But yes, the big news this week has been Bitcoin. We’re nearing $100,000 on Bitcoin, and in terms of its real price, in terms of ounces of gold, we’re at 37.2, I believe, and the high in October 2021, I think it was 37.3-something, so we’re very close. We can count it as a tag of that top in Bitcoin. Did I think we’re going to get here? No, I didn’t. And so if we hold this triple top here, you can count one tag over here in April 2021, another tag over here in October 2021, and finally, the third tag over here.
If there is a triple top, triple tops are vicious, bearish patterns. I don’t know if this one’s going to hold. We’ll see. But if Bitcoin is going to break through, it’s got to break through quickly, or there will be a triple top, and watch out for that, because I don’t think Bitcoin is going to deal with the next financial crisis very well. I think it’s going to deal with it worse than it dealt in 2022, and it’s going to hurt a lot of people, and it’s not going to be pretty, I’m afraid.
Japanese yields are about to break through a 25-year resistance at 1.08. Go to a 25-year chart, and you’ll see that this level has held for the last 25 years. We have not gone above it, so we can see here the ceilings that the Bank of Japan makes for the Japanese 10-year yields. You can see the ceiling that it held throughout most of the year of 2022 and then broke in 2023. Another ceiling over here at about 0.5. This is the yield curve control of the Bank of Japan, obviously, so there’s another piece of yield curve control over here at about 1.08.

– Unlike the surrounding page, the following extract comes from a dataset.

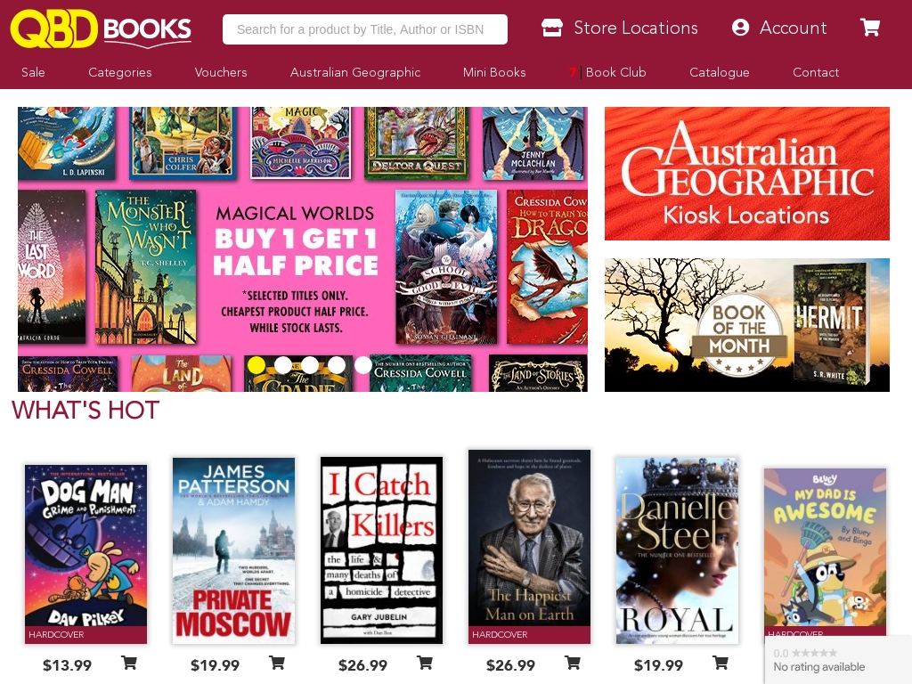Viewport: 912px width, 684px height.
Task: Add Danielle Steel Royal to cart
Action: (x=720, y=663)
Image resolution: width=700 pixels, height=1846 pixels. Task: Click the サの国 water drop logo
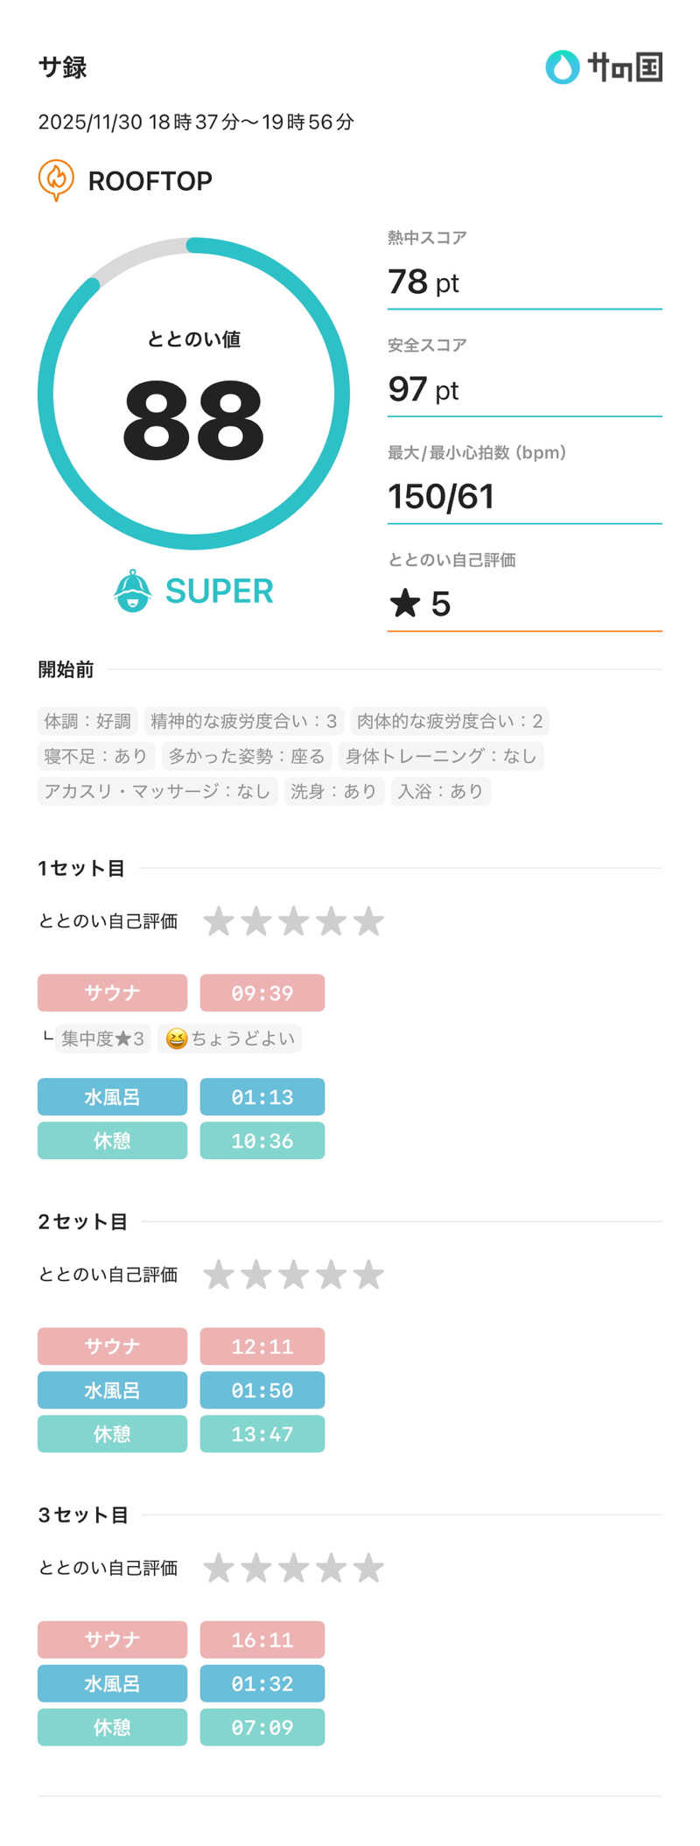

It’s going to break through, and once it does, the yen is going to fall. Why does the yen fall with yields rising, which is the opposite of most currencies, because the yen is backed by almost all Japanese government bonds. I can show you here. The red line is the Japanese yen-to-dollar ratio. The higher the red line, the weaker the yen is, and you can see the higher the blue line, the weaker the Japanese bonds are, because the higher the yield is. So the blue line and the red line goes together, which means the higher Japanese bond yields are, the weaker bonds are, the weaker the currency is, because the yen is the Japanese bond market.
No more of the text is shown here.